InfluxDB as a graphite backend, part 2

Updated oct 1, 2014 with a new Disk space efficiency section which fixes some mistakes and adds more clarity.

The Graphite + InfluxDB series continues.

In part 1, "On Graphite, Whisper and InfluxDB" I described the problems of Graphite's whisper and ceres, why I disagree with common graphite clustering advice as being the right path forward, what a great timeseries storage system would mean to me, why InfluxDB - despite being the youngest project - is my main interest right now, and introduced my approach for combining both and leveraging their respective strengths: InfluxDB as an ingestion and storage backend (and at some point, realtime processing and pub-sub) and graphite for its renown data processing-on-retrieval functionality. Furthermore, I introduced some tooling: carbon-relay-ng to easily route streams of carbon data (metrics datapoints) to storage backends, allowing me to send production data to Carbon+whisper as well as InfluxDB in parallel, graphite-api, the simpler Graphite API server, with graphite-influxdb to fetch data from InfluxDB.
Not Graphite related, but I wrote influx-cli which I introduced here. It allows to easily interface with InfluxDB and measure the duration of operations, which will become useful for this article.
In the Graphite & Influxdb intermezzo I shared a script to import whisper data into InfluxDB and noted some write performance issues I was seeing, but the better part of the article described the various improvements done to carbon-relay-ng, which is becoming an increasingly versatile and useful tool.
In part 2, which you are reading now, I'm going to describe recent progress, share more info about my setup, testing results, state of affairs, and ideas for future work

Progress made

InfluxDB saw two major releases:
- 0.7 (and followups), which was mostly about some needed features and bug fixes
- 0.8 was all about bringing some major refactorings in the hands of early adopters/testers: support for multiple storage engines, configurable shard spaces, rollups and retention schemes. There was some other useful stuff like speed and robustness improvements for the graphite input plugin (by yours truly) and various things like regex filtering for 'list series'. Note that a bunch of older bugs remained open throughout this release (most notably the broken derivative aggregator), and a bunch of new ones appeared. Maybe this is why the release was mostly in the dark. In this context, it's not so bad, because we let graphite-api do all the processing, but if you want to query InfluxDB directly you might hit some roadblocks.
- An older fix, but worth mentioning: series names can now also contain any character, which means you can easily use metrics2.0 identifiers. This is a welcome relief after having struggled with Graphite's restrictions on metric keys.
graphite-api received various bug fixes and support for templating, statsd instrumentation and caching.
Much of this was driven by graphite-influxdb: the caching allows us to cache metadata and the statsd integration gives us insights into the performance of the steps it goes through of building a graph (getting metadata from InfluxDB, querying InfluxDB, interacting with cache, post processing data, etc).
the progress on InfluxDB and graphite-api in turn enabled graphite-influxdb to become faster and simpler (note: graphite-influxdb requires InfluxDB 0.8). Furthermore you can now configure series resolutions (but different retentions per serie is on the roadmap, see State of affairs and what's coming), and of course it also got a bunch of bugfixes.

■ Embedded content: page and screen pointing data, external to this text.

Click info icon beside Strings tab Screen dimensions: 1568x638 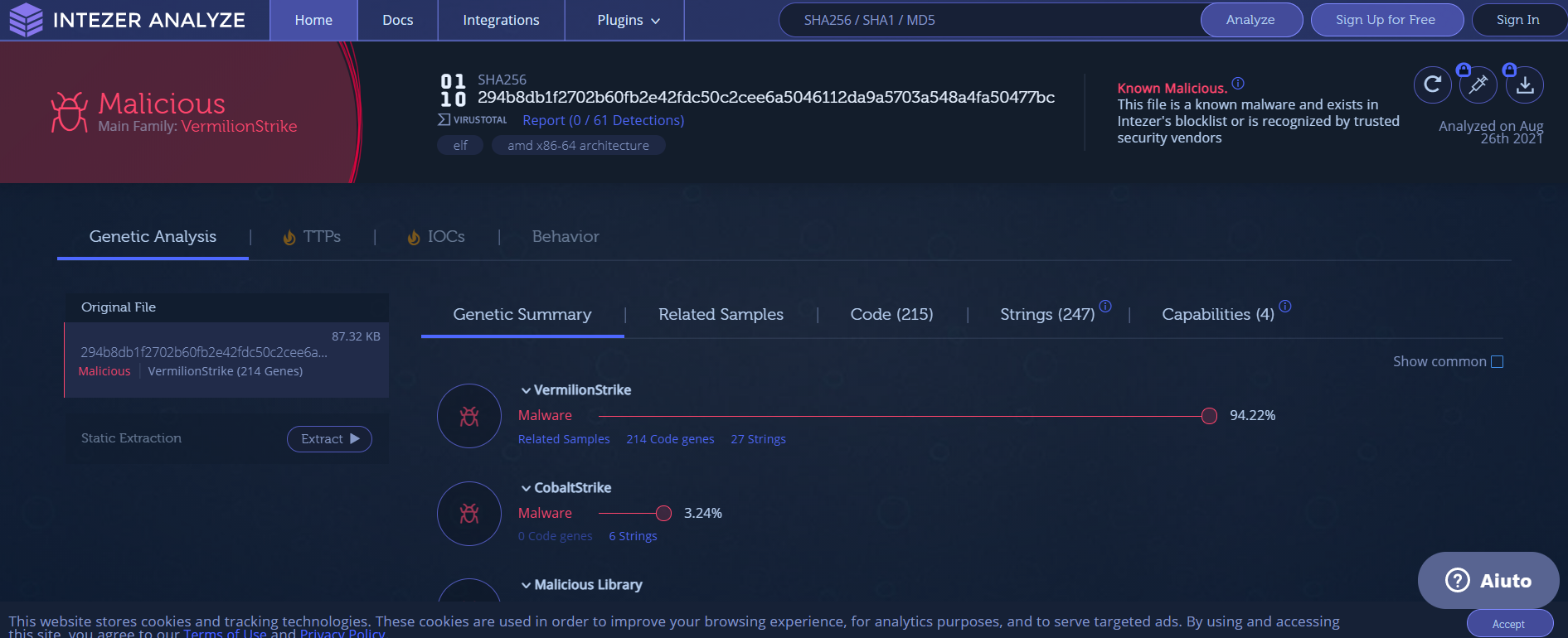1105,307
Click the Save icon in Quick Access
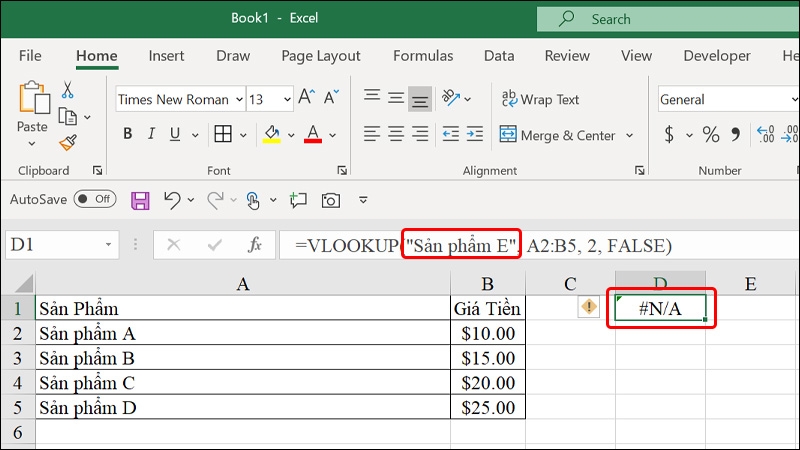This screenshot has height=450, width=800. [140, 200]
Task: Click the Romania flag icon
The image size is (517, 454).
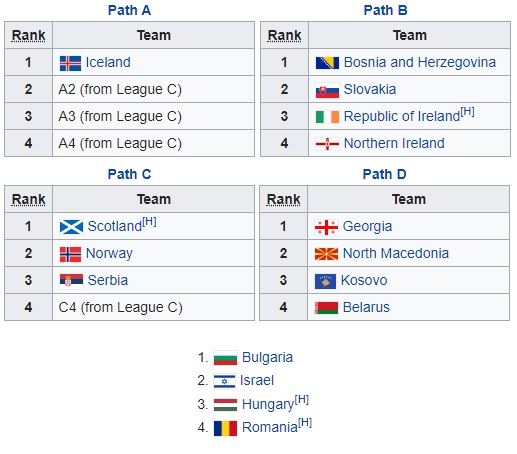Action: [225, 428]
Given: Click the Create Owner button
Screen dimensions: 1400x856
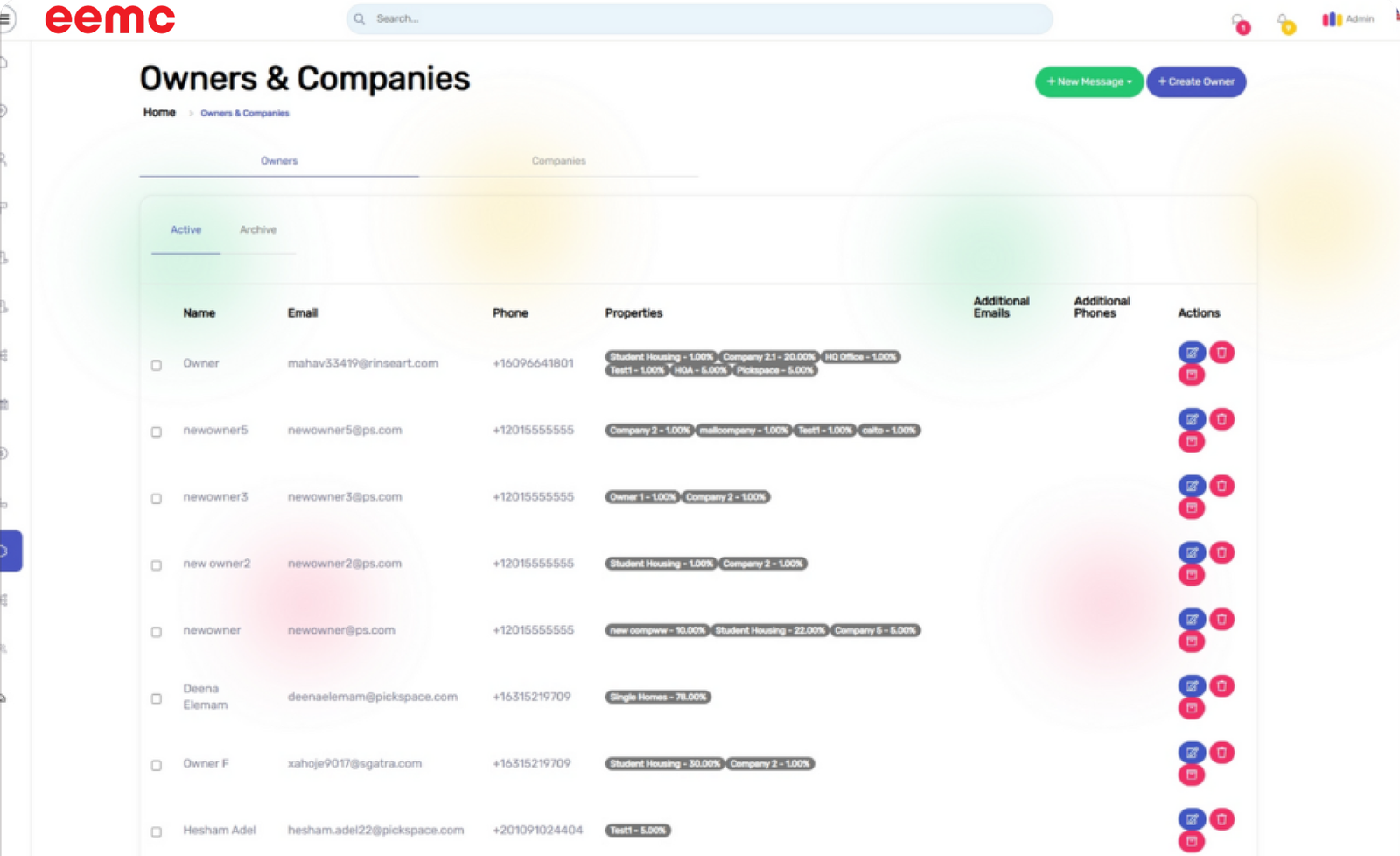Looking at the screenshot, I should click(x=1195, y=81).
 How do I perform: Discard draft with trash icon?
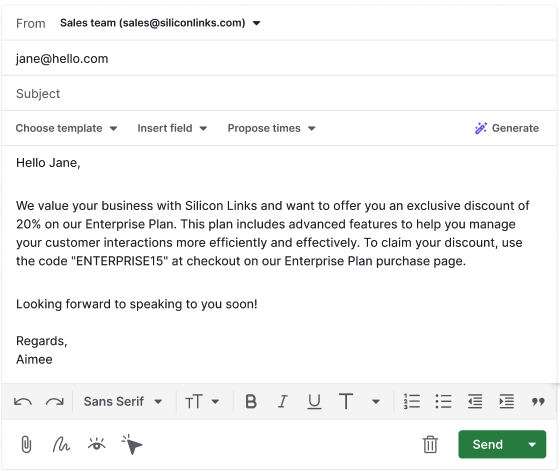[x=430, y=445]
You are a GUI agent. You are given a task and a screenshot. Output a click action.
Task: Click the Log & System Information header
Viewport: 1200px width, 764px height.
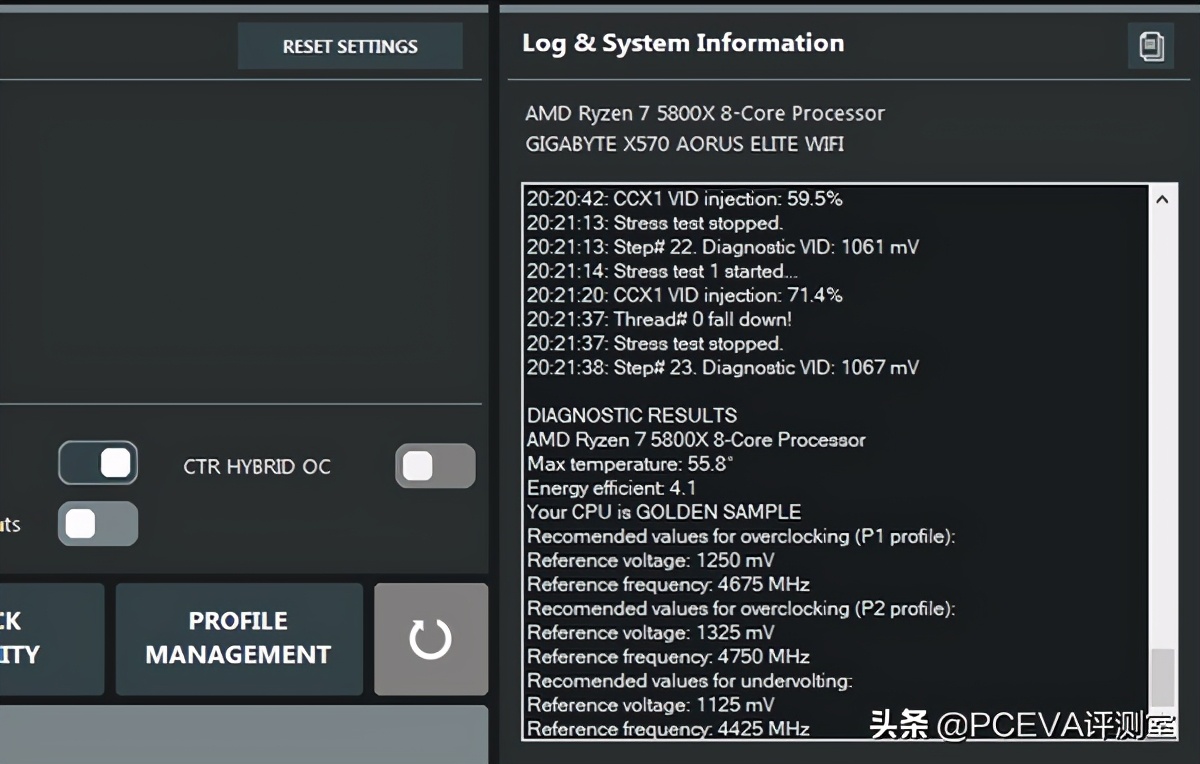click(x=683, y=43)
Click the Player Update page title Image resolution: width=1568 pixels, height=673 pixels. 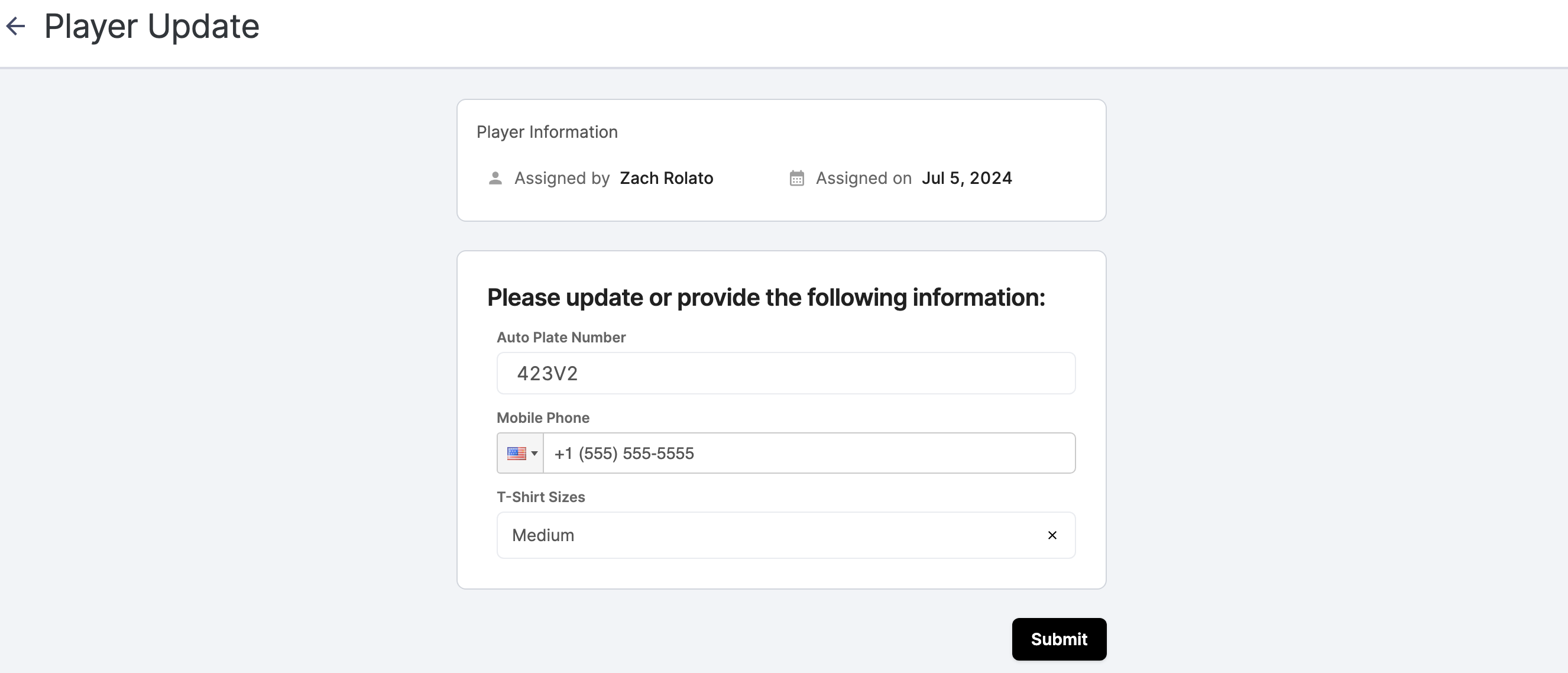tap(151, 25)
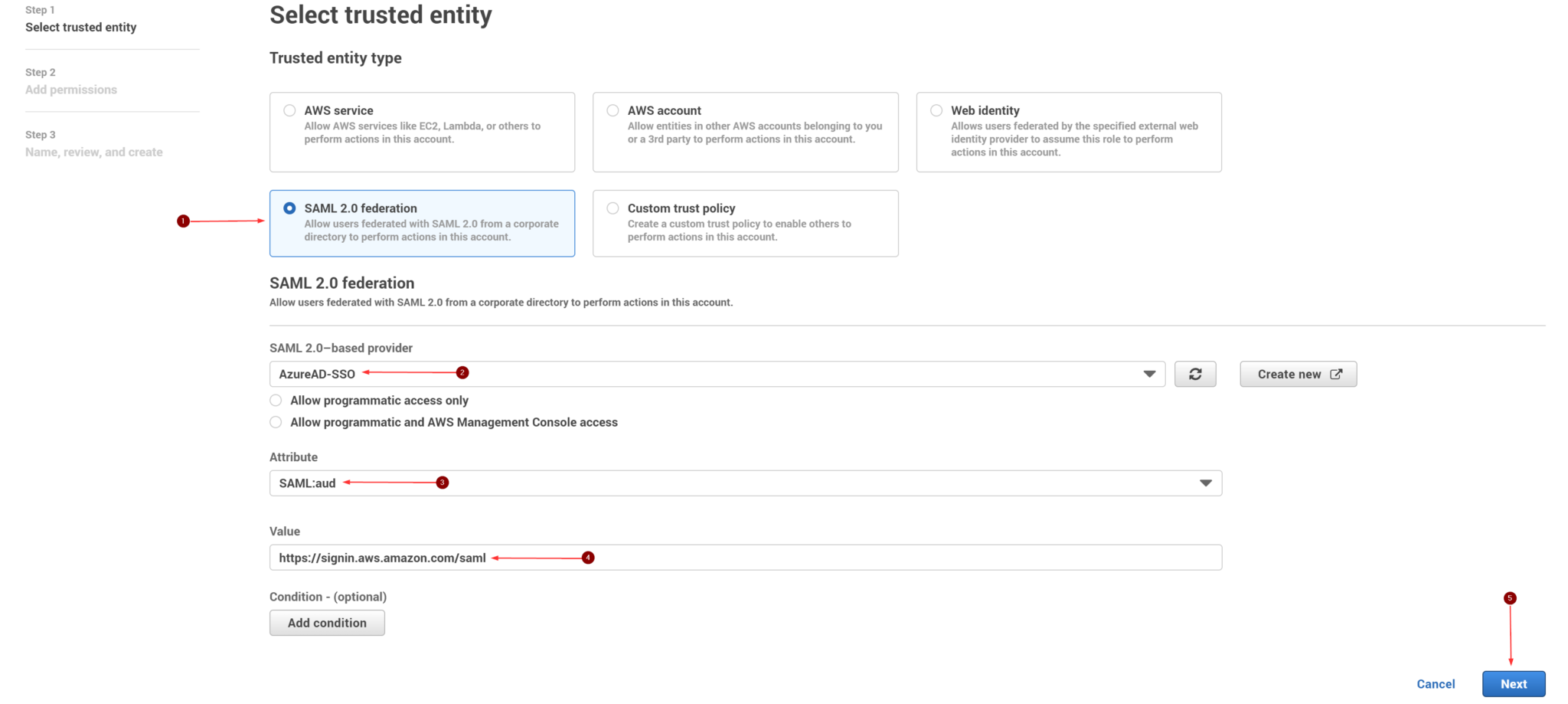Image resolution: width=1568 pixels, height=704 pixels.
Task: Click the provider dropdown caret arrow
Action: [x=1149, y=374]
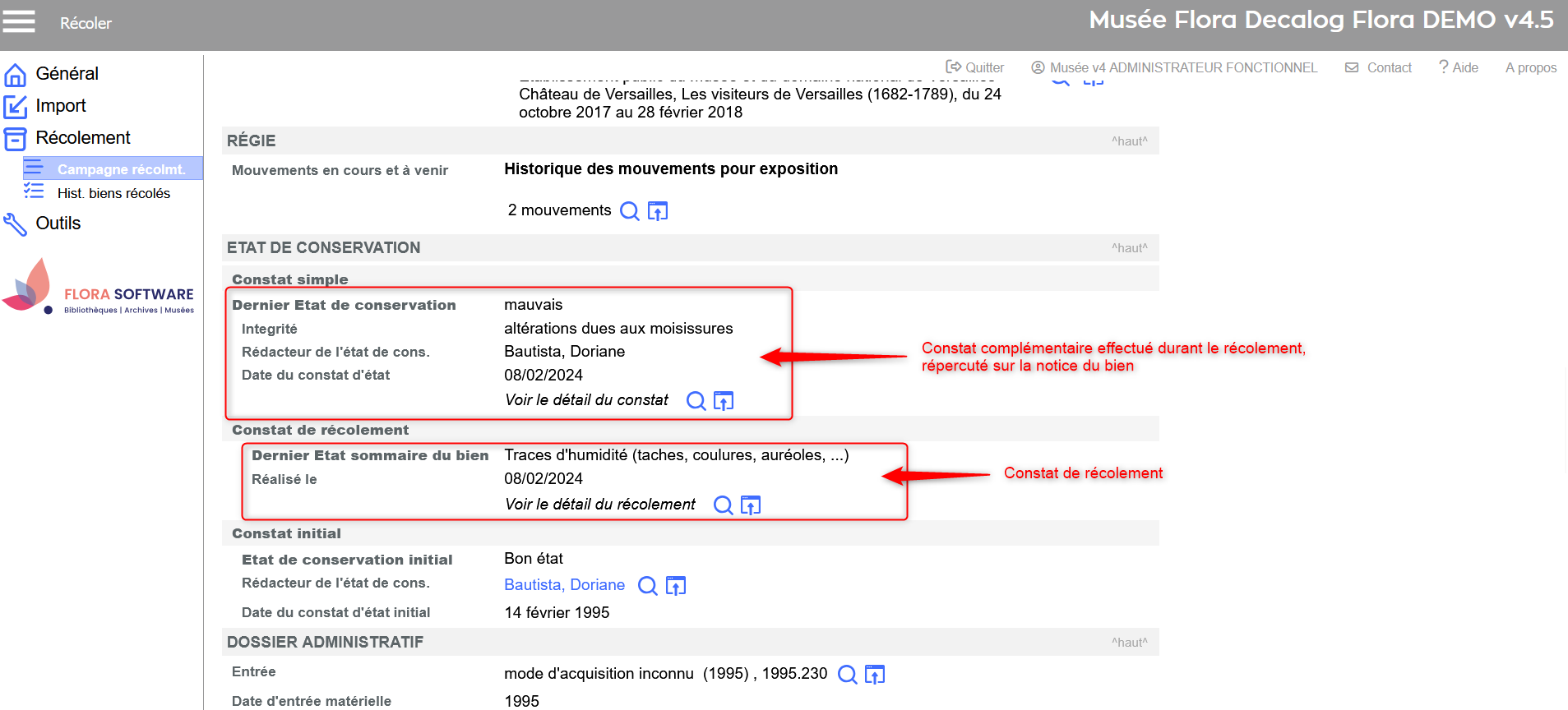Select Campagne récolmt. in sidebar
Image resolution: width=1568 pixels, height=710 pixels.
[x=121, y=169]
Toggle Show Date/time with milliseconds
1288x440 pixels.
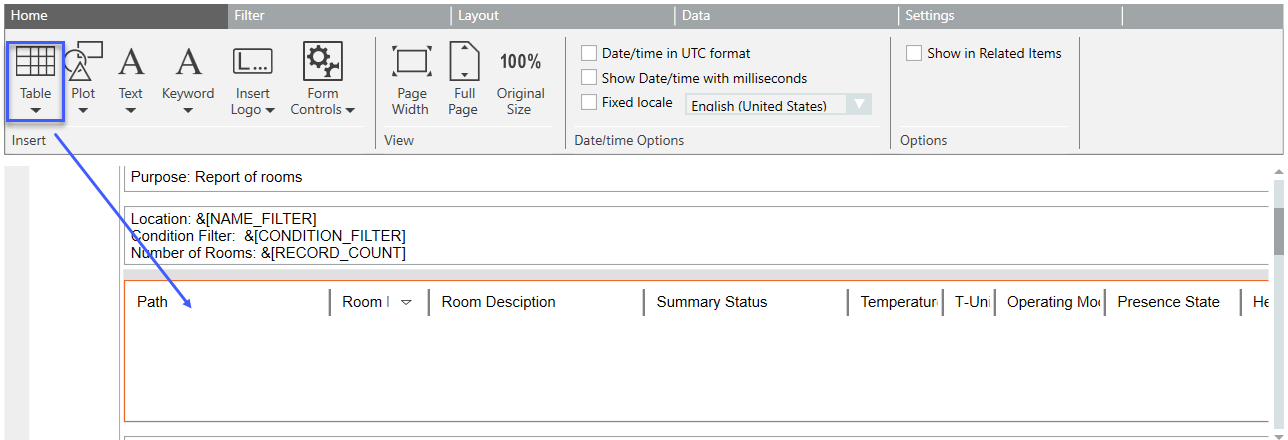589,78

Because of all these improvements, all involved components are now ready for serious use.

Putting it all together, with docker

Docker probably needs no introduction, it's a nifty tool to build an environment with given software installed, and allows to easily deploy it and run it in isolation. graphite-api-influxdb-docker is a very creatively named project that generates the - also very creatively named - docker image graphite-api-influxdb, which contains graphite-api and graphite-influxdb, making it easy to hook in a customized configuration and get it up and running quickly. This is the recommended way to set this up, and this is what we run in production.

The setup

a server running InfluxDB and graphite-api with graphite-influxdb via the docker approach described above:

dell PowerEdge R610
24 x Intel(R) Xeon(R) X5660  @ 2.80GHz
96GB RAM
perc raid h700
6x600GB seagate 10k rpm drives in raid10 = 1.6 TB, Adaptive Read Ahead, Write Back, 64 kB blocks, no read caching
no sharding/shard spaces, compiled from git just before 0.8, using LevelDB (not rocksdb, which is now the default)
LevelDB max-open-files = 10000 (lsof shows about 30k open files total for the InfluxDB process), LRU 4096m, everything else is default I think.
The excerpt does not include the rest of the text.